La volante inviata sul posto ha immediatamente bloccato e poi identificato S. O. del '31. L'uomo descritto veniva immediatamente rintracciato vicino all'auto a lui in uso, una Fiat "Uno" e nelle sue vicinanze vi erano anche i tre richiedenti che raccontavano agli operatori i fatti accaduti.

In particolare il responsabile Eurospin di Lecce riferiva che, già in precedenti occasioni, l'anziano era stato visto impugnare un bastone o un accetta per aggredire uno straniero originario dell'africa centrale, che spesso aiuta le donne a portare la spesa in auto per qualche centesimo.

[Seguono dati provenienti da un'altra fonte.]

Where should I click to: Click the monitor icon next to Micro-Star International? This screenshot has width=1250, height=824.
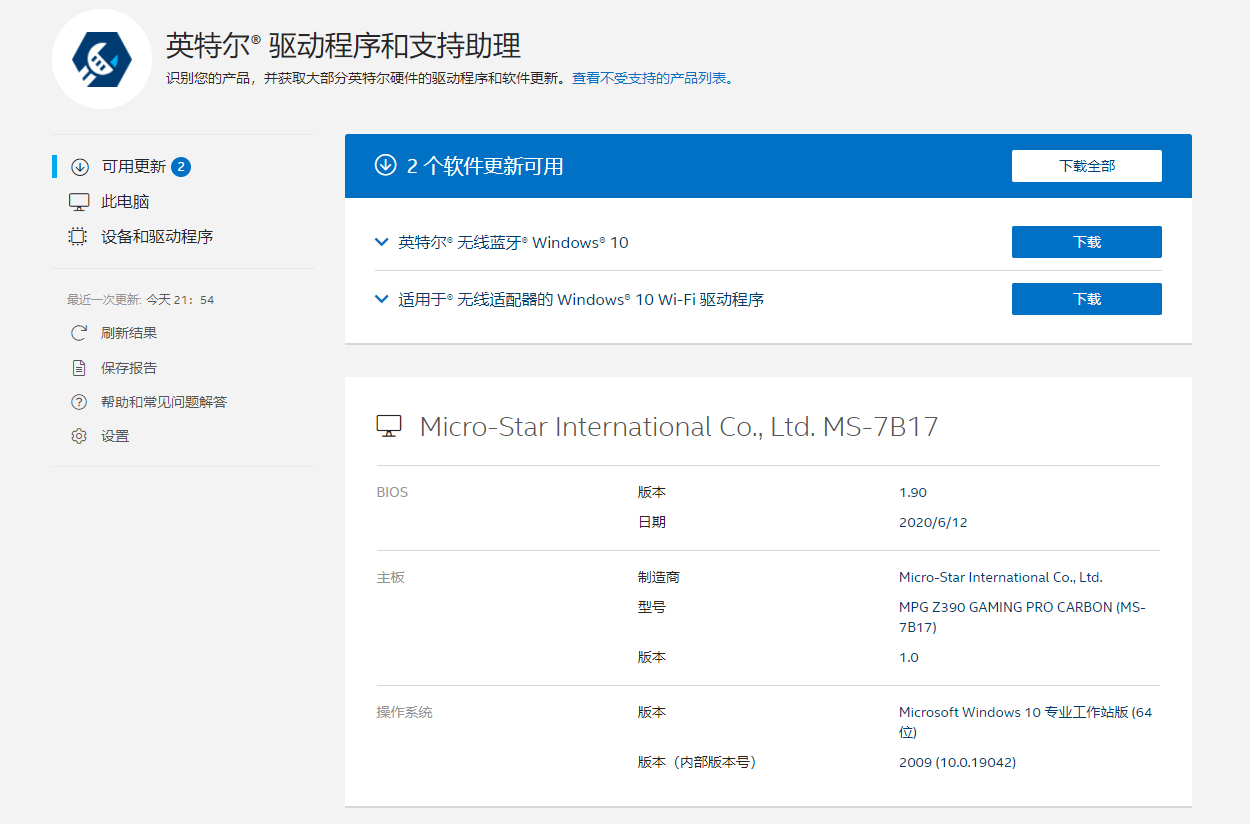click(390, 426)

Anche questa mattina, l'uomo aveva aggredito lo straniero riferendo varie offese di contenuto razzista e non desisteva neanche dopo l'intervento di alcune signore in favore dell'aggredito. Anzi, dopo aver impugnato un'accetta prelevata dall'abitacolo della macchina, si scagliava contro le due donne e contro lo straniero, che fuggiva di corsa.

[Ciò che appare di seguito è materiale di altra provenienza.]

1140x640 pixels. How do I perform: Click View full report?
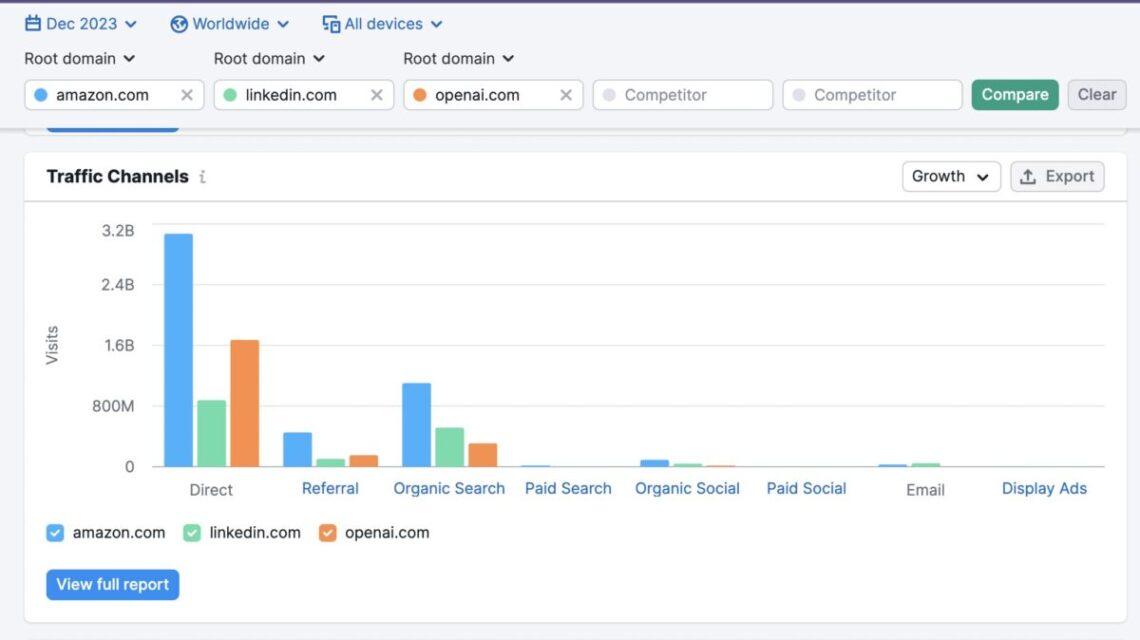tap(112, 584)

Sul posto gli operatori, dopo aver fermato l'anziano che aveva appena deposto l'accetta, trovavano nell'auto anche due manici di legno spezzati, un bastone di circa un metro, tre coltelli da cucina e un coltello di ampie dimensioni con lama seghettata. Nonostante la presenza dei poliziotti S.O. continuava con le frasi razziste contro gli stranieri (non presenti in quel momento) e se la prendeva anche con gli operatori che non facevano niente per mandare via "i negri".
Accertato che S.O. risultava regolarmente possessore anche di un fucile da caccia, alla luce dei fatti accaduti e della pericolosità dimostrata si provvedeva all'immediato ritiro dell'arma e del relativo munizionamento in attesa delle verifiche di idoneità per il possesso armi.

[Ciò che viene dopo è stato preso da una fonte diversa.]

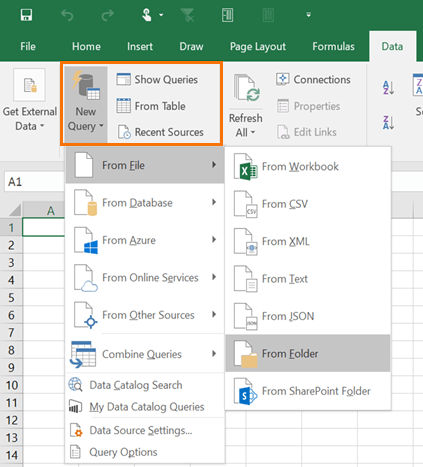This screenshot has height=467, width=423.
Task: Choose From SharePoint Folder option
Action: (308, 391)
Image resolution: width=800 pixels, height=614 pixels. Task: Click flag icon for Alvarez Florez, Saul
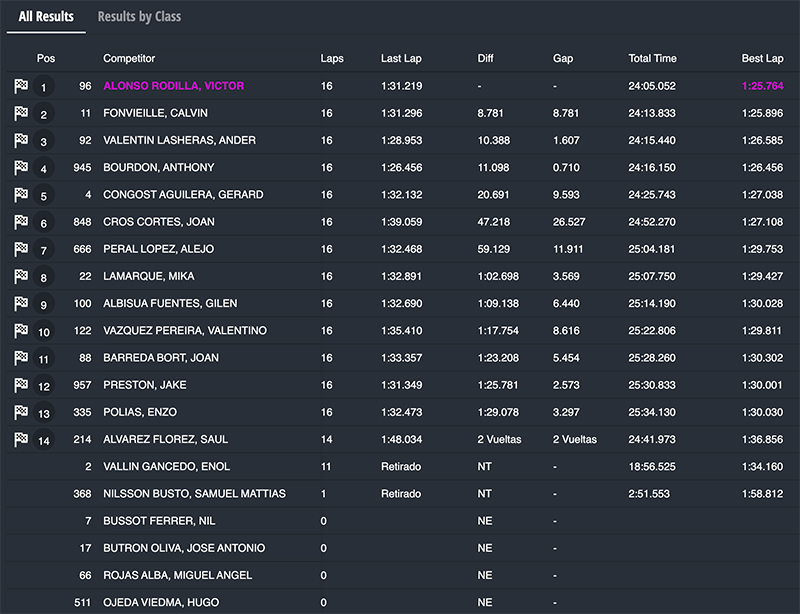pos(20,439)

In merito si precisa che il fucile era detenuto in una stanza sotto un cumulo di vestiti privo di munizionamento mentre il munizionamento era conservato in un mobile di un'altra stanza.
Al termine degli accertamenti l'uomo veniva indagato in stato di libertà per minacce aggravate con uso di arma bianca, porto abusivo di oggetti atti ad offendere con l'aggravante della continuazione.